This month's Retirement Planner Inquiry takes a look at how platforms are being used in the retirement planning market
It is well known that platforms have always had the potential to streamline and improve how the adviser carries out business. Being able to assess all of a client’s assets in one place and obtain up-to-date valuations more quickly than ever before enables the adviser to forge a closer working relationship with the client and assess their needs in a more holistic way.
While such an approach can pay real dividends in all areas of the advice process it is especially important in the retirement arena. Being able to see a client’s assets in their entirety can have a huge impact on the retirement planning strategy the adviser puts together for their client.
However, despite the real effect the use of platforms can have on the adviser community, their use up until now has been fairly low key. Indeed, while platforms have existed for many years in the UK marketplace it has only been the advent of the retail distribution review (RDR) that has acted as any real catalyst for the market. However, after a relatively slow start, it is expected that an increasing number of UK advisers will look more closely at platform offerings and seek to integrate them into their businesses.
In this Retirement Planner Inquiry we take a look at how advisers are using platforms in their retirement planning business and try to assess how the market will develop. The research was carried out via email questionnaire. A total of 285 recipients completed the questionnaire with the bulk of participants comprising independent financial advisers, financial planners and paraplanners.
Platform usage – quantity
The first question we asked our retirement planning advisers was how much they are actually using platforms at the moment. Just under half (47%) of participants said they were using platforms more than they had in the past. Of the remaining participants 32% said they were using platforms at the same level as usual and only 1% said they were using platforms less than they had previously. However, it is also important to note that 20% of participants said that they did not use a platform in their retirement planning business at all.
Where do you use platforms?
We then went on to ask the survey participants to say in what areas of their retirement planning business they found platforms most useful. Perhaps unsurprisingly investments came out on top with a staggering 92% of participants saying they used platforms in this way. Just over half (51%) said they found platforms most helpful when it came to pension planning while 21% said they were most useful when it came to devising non-pension related retirement strategies. Inheritance tax planning was also a popular use with 9% of participants saying they found platforms most useful in this area. One adviser who completed the survey said they used platforms to help them in all these areas.
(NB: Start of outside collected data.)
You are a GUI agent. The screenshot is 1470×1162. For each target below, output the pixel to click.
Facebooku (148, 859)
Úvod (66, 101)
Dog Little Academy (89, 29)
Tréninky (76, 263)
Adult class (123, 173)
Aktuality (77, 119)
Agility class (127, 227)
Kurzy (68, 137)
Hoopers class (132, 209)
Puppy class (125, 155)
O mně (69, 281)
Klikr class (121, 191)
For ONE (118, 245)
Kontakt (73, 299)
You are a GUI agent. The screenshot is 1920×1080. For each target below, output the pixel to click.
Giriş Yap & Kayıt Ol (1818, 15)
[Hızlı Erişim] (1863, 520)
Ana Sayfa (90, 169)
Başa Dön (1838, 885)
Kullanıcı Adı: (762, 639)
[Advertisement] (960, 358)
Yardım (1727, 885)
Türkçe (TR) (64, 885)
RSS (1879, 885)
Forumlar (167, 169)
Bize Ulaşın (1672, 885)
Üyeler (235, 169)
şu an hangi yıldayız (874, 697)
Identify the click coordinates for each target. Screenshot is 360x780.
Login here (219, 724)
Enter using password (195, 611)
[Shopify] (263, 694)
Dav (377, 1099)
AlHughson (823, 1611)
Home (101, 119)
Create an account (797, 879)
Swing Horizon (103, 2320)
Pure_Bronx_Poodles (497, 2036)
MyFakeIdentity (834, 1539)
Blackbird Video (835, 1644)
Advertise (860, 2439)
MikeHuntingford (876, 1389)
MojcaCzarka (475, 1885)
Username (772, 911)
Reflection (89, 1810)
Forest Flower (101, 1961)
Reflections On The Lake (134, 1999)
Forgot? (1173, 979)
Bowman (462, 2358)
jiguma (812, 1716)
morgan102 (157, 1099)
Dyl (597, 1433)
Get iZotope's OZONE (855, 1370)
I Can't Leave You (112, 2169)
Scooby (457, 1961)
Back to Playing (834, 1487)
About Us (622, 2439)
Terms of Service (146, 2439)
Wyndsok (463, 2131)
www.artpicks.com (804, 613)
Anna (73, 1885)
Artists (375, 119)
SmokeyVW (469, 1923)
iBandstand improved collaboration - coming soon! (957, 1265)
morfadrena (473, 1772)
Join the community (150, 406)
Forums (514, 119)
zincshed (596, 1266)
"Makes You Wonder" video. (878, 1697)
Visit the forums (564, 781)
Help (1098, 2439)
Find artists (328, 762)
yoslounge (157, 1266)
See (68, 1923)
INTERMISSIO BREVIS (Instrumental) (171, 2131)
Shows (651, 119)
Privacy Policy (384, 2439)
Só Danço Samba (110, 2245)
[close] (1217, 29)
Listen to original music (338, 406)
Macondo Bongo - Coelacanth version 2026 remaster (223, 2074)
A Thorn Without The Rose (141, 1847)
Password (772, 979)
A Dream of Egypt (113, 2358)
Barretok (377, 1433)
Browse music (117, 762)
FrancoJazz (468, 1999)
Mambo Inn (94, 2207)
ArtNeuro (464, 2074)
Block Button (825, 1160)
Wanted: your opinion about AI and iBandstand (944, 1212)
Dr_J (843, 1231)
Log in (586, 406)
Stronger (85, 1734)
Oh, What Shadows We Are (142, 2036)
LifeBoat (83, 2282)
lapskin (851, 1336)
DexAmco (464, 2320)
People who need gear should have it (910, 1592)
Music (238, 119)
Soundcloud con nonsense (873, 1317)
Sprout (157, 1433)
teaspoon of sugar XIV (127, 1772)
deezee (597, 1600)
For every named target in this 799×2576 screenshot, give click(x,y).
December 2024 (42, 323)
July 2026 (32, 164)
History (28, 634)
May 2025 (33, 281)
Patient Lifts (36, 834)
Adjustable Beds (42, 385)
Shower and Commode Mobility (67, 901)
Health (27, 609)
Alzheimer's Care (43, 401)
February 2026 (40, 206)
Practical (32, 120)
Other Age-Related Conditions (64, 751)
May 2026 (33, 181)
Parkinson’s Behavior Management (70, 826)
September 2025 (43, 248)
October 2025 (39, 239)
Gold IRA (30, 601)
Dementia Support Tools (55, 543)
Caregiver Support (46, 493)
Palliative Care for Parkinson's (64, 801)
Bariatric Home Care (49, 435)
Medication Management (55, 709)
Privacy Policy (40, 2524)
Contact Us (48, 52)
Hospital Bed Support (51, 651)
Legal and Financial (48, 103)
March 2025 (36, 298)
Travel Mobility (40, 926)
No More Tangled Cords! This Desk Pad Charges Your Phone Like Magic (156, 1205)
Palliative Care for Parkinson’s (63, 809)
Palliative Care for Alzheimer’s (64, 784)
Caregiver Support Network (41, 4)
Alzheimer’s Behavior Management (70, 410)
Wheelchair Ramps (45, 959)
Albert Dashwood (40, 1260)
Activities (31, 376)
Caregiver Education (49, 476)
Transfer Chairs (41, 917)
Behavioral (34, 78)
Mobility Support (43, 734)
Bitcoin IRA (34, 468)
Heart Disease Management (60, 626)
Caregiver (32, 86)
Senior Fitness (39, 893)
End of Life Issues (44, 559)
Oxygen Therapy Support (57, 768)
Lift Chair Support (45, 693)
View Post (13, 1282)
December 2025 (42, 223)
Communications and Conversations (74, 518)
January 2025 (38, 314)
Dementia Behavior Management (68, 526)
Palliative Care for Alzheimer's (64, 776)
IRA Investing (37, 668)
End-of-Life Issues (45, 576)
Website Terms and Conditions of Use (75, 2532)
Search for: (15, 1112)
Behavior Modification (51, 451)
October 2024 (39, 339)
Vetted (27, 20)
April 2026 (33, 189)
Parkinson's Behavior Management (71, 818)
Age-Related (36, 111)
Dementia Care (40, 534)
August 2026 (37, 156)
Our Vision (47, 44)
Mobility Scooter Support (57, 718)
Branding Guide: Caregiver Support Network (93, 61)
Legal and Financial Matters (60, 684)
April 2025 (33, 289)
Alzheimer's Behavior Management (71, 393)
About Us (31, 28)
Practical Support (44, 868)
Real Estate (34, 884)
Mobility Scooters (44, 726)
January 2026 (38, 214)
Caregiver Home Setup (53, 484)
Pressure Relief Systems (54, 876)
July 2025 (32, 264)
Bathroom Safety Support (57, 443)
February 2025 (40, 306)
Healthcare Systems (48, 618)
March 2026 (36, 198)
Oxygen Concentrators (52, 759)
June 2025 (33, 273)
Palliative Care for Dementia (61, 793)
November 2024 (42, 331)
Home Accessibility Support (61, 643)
Finally we asked survey participants to let us know how they feel the platform market could evolve to make them more useful in future. The responses were many and varied. According to one adviser platforms are “already working well and moving in the right direction” while several other advisers said they were happy with the functionality of the platforms they use. However, many other participants thought there remained much room for improvement if platforms are to become of real use in retirement planning in the future. Several advisers who took part in the survey said platforms were not as user friendly as they could be and that they need to become more intuitive in future. Other advisers asked for wider choices of investments to be included on platforms while others asked for the inclusion of products such as third way products, income drawdown and annuities. The inclusion of exchange traded funds was a popular choice also. Platform providers also came in for some criticism with several advisers calling for a reduction in charges and improvements in service. One participant actually called on platform providers to “Stop the marketing ‘spin’ and get on with developments that the users actually ask for” while another participant said “traditional insurance providers should give up trying to get involved in the platform market”.
Still a way to go
So it would seem that while platforms have made significant inroads into the retirement planning market they still have some way to go before they really meet financial advisers’ needs. While many advisers are using these products to help with investment or pension planning for instance there must be more that can be done to further improve functionality so platforms can be used in other areas too. While it was heartening to see such a large number of survey participants regularly using platforms as part of their retirement planning business, it is also fair to say that a large minority (20%) of participants said they did not use them at all at present. Whether this is because they feel the fees are too high, or functionality needs to be improved, is open to debate. It would seem platform providers would do well to engage further with the adviser community to gauge what they really want from platforms in the future. However, what is clear from this research is that many advisers are engaging with the platform market and these numbers look set to increase further in the run up to RDR – it would seem these products have a bright future ahead.